Transforming profound loneliness into indispensable time spent in solitude is a crucial life skill for moms of children with special needs. We are no strangers to loneliness and must learn how to live with it.
At some point in our journey with our child, we have all experienced feeling alone, removed, unable to relate, and out of place.
We have all mourned parts of our lives, dreams for our families, dreams for our children, and dreams for ourselves. (And if we are honest with ourselves, this process comes and goes in waves throughout our lives).
To varying degrees, some of us might have felt some form of social exclusion or rejection within our own families and circle of friends (even if it was not intentional-most times, it is not).
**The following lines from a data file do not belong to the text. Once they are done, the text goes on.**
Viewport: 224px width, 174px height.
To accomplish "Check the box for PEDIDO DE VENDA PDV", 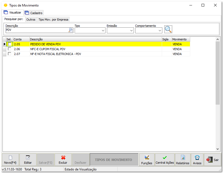I will point(10,44).
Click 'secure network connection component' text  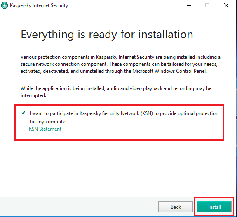pos(64,64)
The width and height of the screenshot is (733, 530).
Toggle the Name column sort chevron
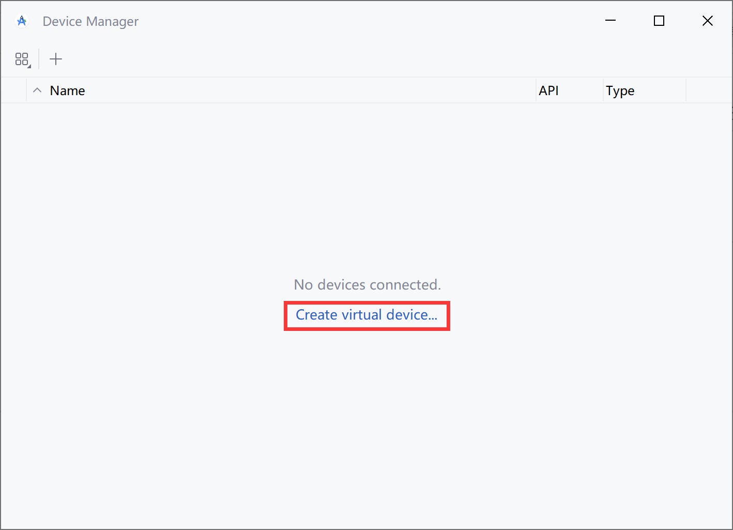[37, 90]
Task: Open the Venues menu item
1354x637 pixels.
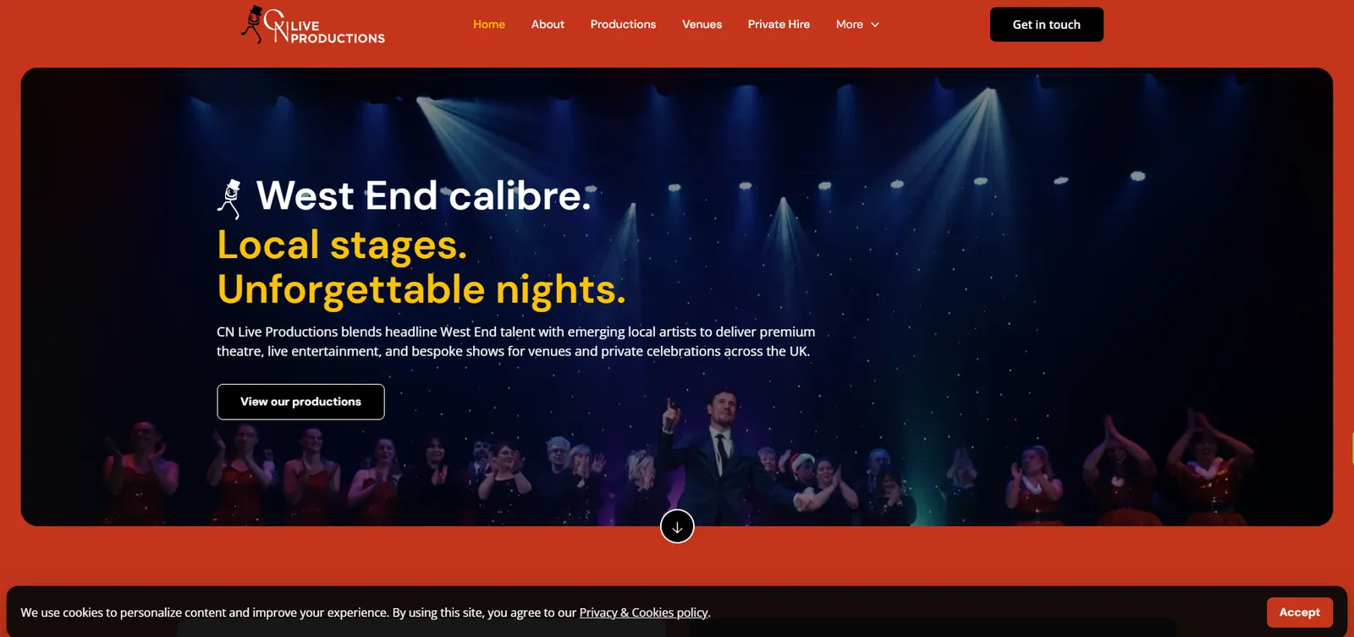Action: click(x=702, y=25)
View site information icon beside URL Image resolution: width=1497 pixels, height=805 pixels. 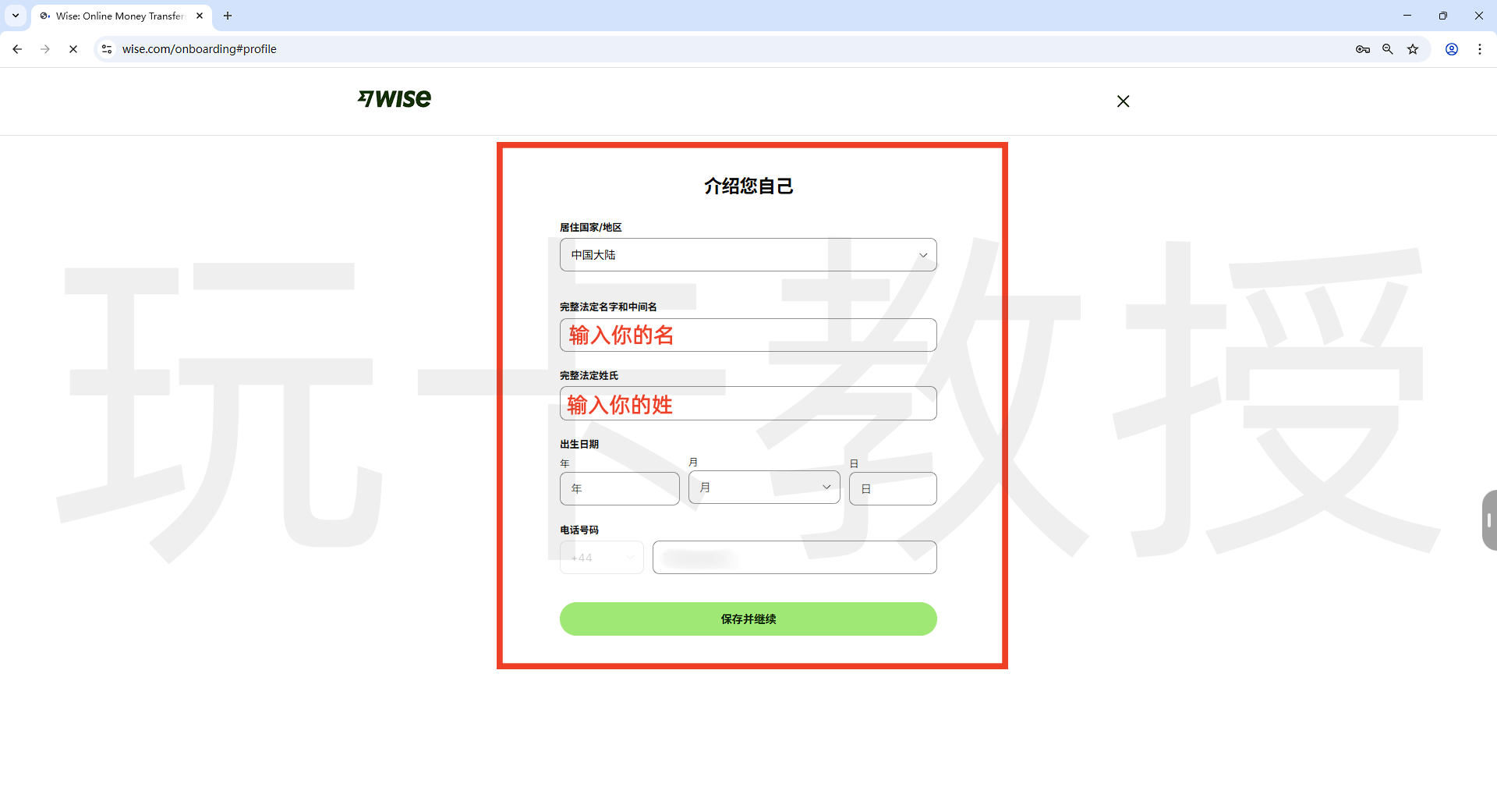click(107, 49)
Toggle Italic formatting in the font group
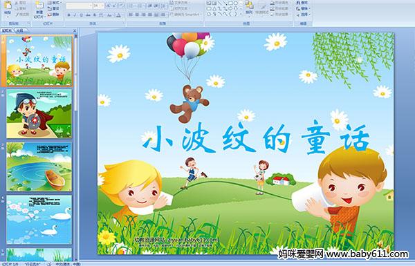 coord(75,15)
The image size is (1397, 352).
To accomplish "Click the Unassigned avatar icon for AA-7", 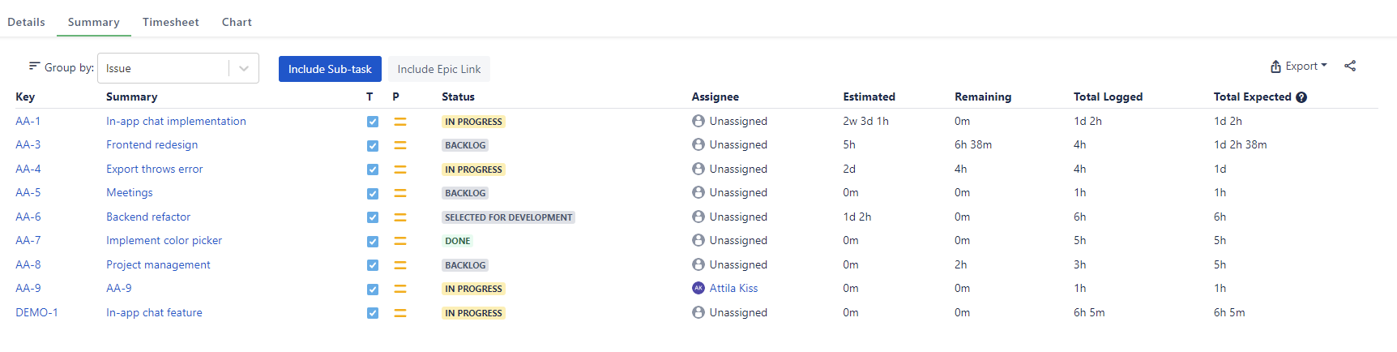I will tap(699, 240).
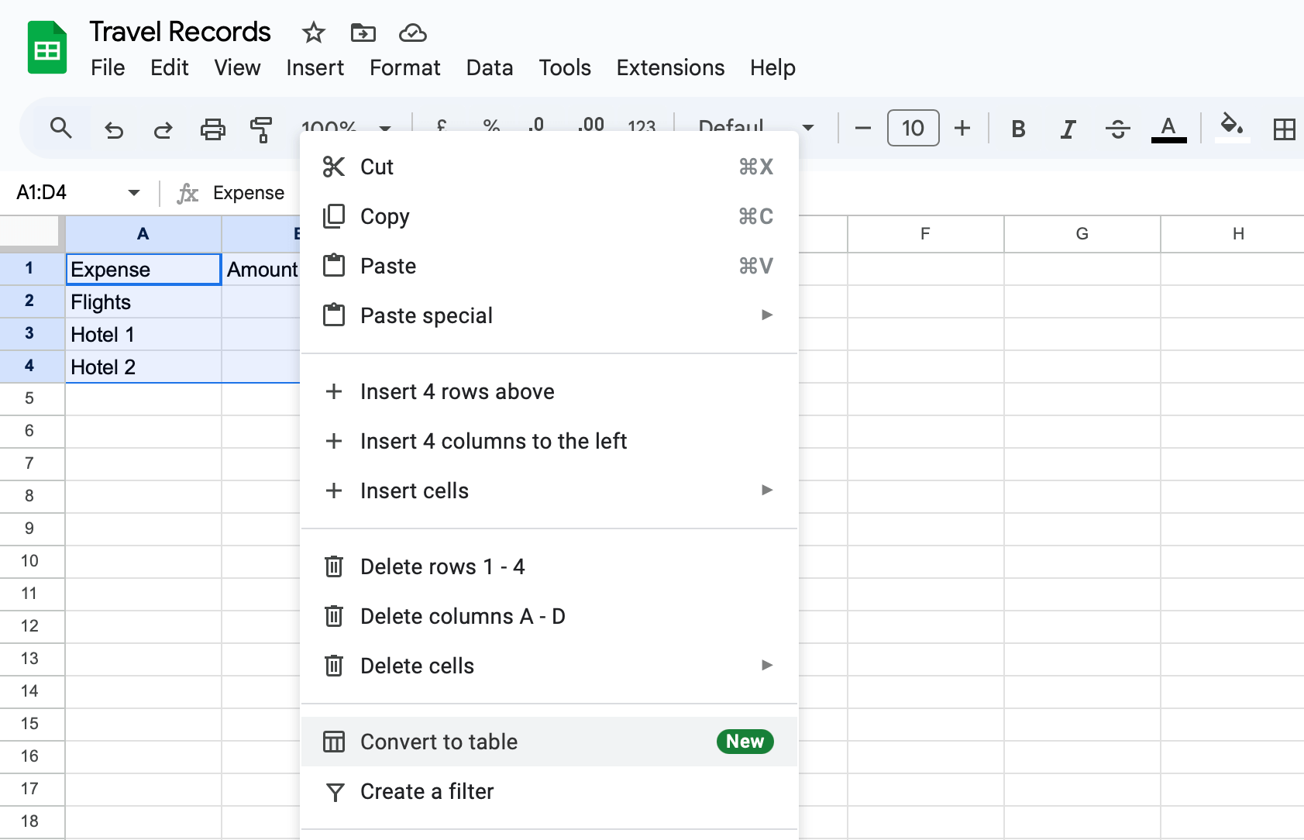Toggle italic formatting

click(1068, 129)
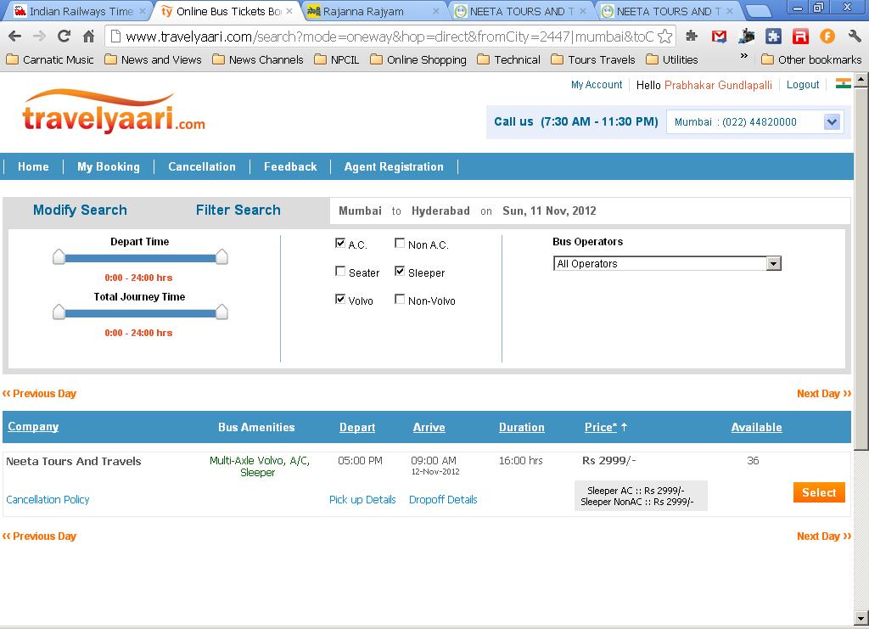Click the travelyaari.com logo

pos(114,112)
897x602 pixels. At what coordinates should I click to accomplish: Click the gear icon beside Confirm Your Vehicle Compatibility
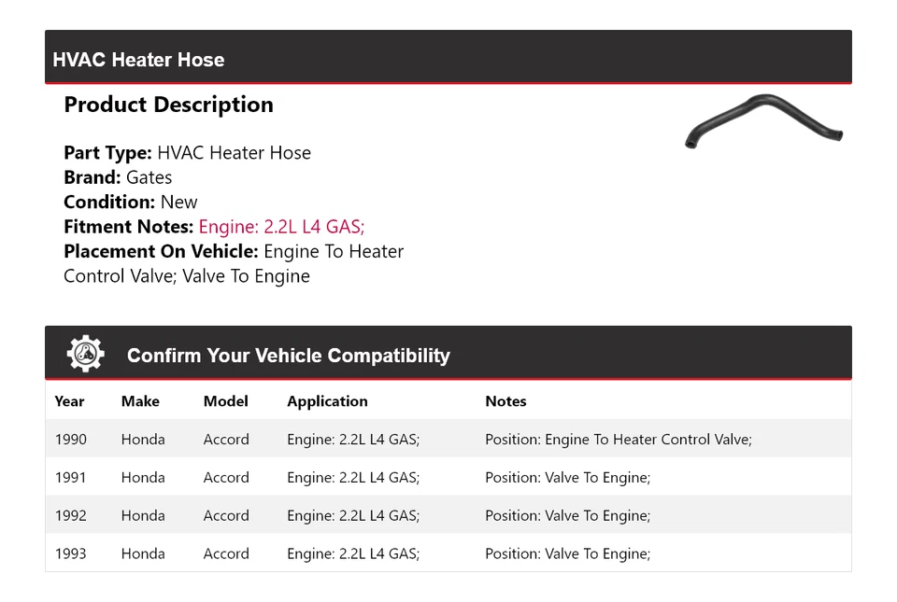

Even in the strongest of marriages, we can feel unable to be fully present when weighed down by the responsibilities of being the main caregiver.
All of it can lead to feelings of loneliness: a deep awareness that despite being surrounded by people (often with great intentions), you feel alone in what you are living.
So what can we do about it? Most of us will try to connect with a friend. But did you know that this can often be counterproductive?
Spending time with others when you are feeling disconnected can sometimes make you feel lonelier. The secret is to force yourself to spend time in solitude so you can reconnect with yourself first before socializing with others healthily. It works!
Spending time in solitude means engaging in an activity that is truly something you love doing alone. The activity must be something you engage in actively (not passively, like watching tv), ideally have a component to it that gets you out of your usual environment, and finally, creates mental space for you to put your thoughts into perspective.
I consider myself to be a social extravert, so seeking solitude during bouts of loneliness seems incredibly counter-intuitive to me every single time. I know, though, that the time spent in intentional meaningful solitude always allows me to re-center myself, alter my thoughts, and process my emotions more efficiently and in a quicker way. I cannot deny this. I can then better re-integrate myself socially in a way that allows me to be fully clear and present. I am also in a better place to let myself receive support if needed.
I spend time in solitude in a variety of ways, with one of my main ways obviously being spending time with my horses. I cherish this time alone.